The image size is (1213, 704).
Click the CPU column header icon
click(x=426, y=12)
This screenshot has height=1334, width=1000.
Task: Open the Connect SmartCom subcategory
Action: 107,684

__________________________________________________

§ PROMPT:
Output the records above in their entirety, exactly.

§ RESPONSE BELOW:
The image size is (1213, 704).
Click the CPU column header icon
click(x=426, y=12)
This screenshot has height=1334, width=1000.
Task: Open the Connect SmartCom subcategory
Action: 107,684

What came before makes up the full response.